In 1900 Hillsboro was a village or small trading point located one-half mile west of present day Milliken, in a farming community, which was becoming prosperous through the promotion of an irrigation enterprise by W. R. Adams of Greeley. At this time there were no religious advantages except a struggling Sunday School that was being carried on in the old Brush schoolhouse about a mile north of the village. In passing through the community in February 1901, and noting the general signs of prosperity, the Sunday School Missionary, W. H. Schureman, became interested in an attempt to provide more adequate religious privileges for these people, a number of whom were professing Christians representing several denominations. In 1901, a petition signed by 14 individuals was presented to the Boulder Presbytery, which was meeting in Laramie, Wyoming on April 17 and 18, asking that a church be organized. A committee for organization was then appointed.At the meeting of the Boulder Presbytery held in Erie, Colorado on September 18, 1901, there was considerable discussion as to the “propriety of putting up a church building at Hillsboro.” It was decided to go ahead. A lot was donated to the church by Arville Loveland and the building committee on January 7, 1902, contracted R. B. Leonard of Ft. Collins to erect a frame structure for $1,450.00. This building was to be completed May 1, 1902. The cornerstone was laid January 26, 1902, and the church was dedicated possibly on May 25, 1902, as the First Presbyterian Church of Hillsboro. The exact date is not known. The oldest Record Book states June 1, 1902, which then is crossed out and in the margin is written “possibly May 25″.

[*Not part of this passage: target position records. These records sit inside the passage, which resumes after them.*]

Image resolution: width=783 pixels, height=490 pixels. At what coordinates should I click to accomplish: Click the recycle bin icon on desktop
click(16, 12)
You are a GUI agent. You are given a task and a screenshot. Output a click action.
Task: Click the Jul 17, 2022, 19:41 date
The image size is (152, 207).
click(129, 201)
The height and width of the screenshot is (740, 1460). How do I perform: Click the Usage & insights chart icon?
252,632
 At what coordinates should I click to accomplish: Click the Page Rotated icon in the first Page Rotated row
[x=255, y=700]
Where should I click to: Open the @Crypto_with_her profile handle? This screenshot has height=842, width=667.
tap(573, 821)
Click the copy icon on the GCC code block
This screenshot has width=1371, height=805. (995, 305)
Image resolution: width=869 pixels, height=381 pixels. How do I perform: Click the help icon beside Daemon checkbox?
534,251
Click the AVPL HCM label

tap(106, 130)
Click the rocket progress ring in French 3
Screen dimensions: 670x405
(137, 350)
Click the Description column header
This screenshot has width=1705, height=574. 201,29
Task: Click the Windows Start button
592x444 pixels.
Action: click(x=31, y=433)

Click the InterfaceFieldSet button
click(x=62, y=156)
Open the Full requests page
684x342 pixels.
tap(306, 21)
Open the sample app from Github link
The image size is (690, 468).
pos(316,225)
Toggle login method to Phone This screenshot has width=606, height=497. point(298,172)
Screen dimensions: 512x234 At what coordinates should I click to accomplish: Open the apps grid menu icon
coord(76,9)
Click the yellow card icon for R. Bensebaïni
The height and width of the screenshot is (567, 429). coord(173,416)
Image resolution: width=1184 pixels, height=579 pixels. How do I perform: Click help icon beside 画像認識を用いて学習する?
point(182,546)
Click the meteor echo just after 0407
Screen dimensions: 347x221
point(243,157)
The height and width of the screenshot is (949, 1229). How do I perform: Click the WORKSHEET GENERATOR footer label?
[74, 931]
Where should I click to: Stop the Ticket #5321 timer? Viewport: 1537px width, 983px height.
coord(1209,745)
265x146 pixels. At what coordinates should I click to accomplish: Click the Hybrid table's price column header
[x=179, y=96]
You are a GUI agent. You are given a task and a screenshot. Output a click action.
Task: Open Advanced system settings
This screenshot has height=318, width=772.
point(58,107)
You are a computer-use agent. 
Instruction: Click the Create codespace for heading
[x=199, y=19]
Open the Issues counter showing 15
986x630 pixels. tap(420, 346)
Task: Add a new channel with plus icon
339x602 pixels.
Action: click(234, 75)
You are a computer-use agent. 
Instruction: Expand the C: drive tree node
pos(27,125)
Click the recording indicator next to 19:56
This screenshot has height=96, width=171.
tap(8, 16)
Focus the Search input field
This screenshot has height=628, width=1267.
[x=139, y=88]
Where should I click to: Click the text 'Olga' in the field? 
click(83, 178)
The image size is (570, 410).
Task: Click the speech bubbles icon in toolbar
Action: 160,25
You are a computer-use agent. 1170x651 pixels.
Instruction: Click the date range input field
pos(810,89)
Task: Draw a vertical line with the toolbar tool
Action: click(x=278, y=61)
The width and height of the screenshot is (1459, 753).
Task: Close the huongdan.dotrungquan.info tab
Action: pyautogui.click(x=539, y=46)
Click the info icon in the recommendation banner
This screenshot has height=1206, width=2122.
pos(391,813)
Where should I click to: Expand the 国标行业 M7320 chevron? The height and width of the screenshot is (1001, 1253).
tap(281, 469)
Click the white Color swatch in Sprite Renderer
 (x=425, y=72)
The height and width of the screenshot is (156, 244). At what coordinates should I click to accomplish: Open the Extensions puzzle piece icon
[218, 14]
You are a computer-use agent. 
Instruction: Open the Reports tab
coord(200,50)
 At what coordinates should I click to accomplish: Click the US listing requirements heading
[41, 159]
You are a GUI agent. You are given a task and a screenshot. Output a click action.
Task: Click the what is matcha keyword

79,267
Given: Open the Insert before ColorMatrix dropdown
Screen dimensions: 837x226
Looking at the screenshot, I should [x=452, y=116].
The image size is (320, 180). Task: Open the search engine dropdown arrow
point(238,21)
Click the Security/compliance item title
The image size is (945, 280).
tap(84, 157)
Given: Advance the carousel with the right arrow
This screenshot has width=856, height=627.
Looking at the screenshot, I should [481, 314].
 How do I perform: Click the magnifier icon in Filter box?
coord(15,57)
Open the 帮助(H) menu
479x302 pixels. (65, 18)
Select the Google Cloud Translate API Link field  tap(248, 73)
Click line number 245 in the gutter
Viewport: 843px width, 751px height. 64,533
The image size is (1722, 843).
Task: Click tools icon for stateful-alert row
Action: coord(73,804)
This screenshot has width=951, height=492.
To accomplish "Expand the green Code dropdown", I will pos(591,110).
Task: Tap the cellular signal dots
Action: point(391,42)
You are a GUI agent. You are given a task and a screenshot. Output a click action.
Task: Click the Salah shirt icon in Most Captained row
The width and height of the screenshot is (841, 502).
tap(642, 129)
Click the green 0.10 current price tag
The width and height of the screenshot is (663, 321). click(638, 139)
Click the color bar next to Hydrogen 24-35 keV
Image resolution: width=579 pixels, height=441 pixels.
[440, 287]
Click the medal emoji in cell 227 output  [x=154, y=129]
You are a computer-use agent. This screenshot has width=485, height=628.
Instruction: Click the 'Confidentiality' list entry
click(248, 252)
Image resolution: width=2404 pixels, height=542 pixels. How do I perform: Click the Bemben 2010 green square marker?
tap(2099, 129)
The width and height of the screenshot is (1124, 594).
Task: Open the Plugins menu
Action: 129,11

Because of the coal situation in the early 1900”s the Denver, Laramie & Northwestern Railroad was formed in Denver to run from Denver to the coalfields in Carbon County, Wyoming. The railroad would run through this territory. Agents of the new road found that Hillsboro was not in the most convenient place for a station and a new town site was chosen on the edge of the old village, one-half mile east, but near enough to give its inhabitants most of the advantages of the coming railroad. The site was selected in March 1909, and the work of creating a city from the stretch of farmland was undertaken early in the spring. The Denver-Laramie Realty Company offered to give the Hillsboro people Lots 30, 31, and 32 in Block 74 in Milliken if they would move the church to that location. In March 1910, the congregation approved of moving the church and on April 22, 1910, the task of moving the building was started under the direction of Rev. Clarke. On May 10, 1910, the moving was completed and the building was on the site, on the southeast corner of Elm St. and Kathleen Avenue.After two month’s work of moving, painting, replastering and in various other ways repairing the church it was ready for rededication, Johnson and Sons had put in the foundation and plastered the interior. Total expenses were about $800.00 with $350.00 given from outside sources. The rededication service was held at 3 o”clock Sunday afternoon, June 19, 1910.
Over the years, there were several additions to the original church building, but in the early 1980’s, with a growing congregation and an aging building, a building campaign was begun. In 1985, the congregation moved into the present church building at 201 S. Olive.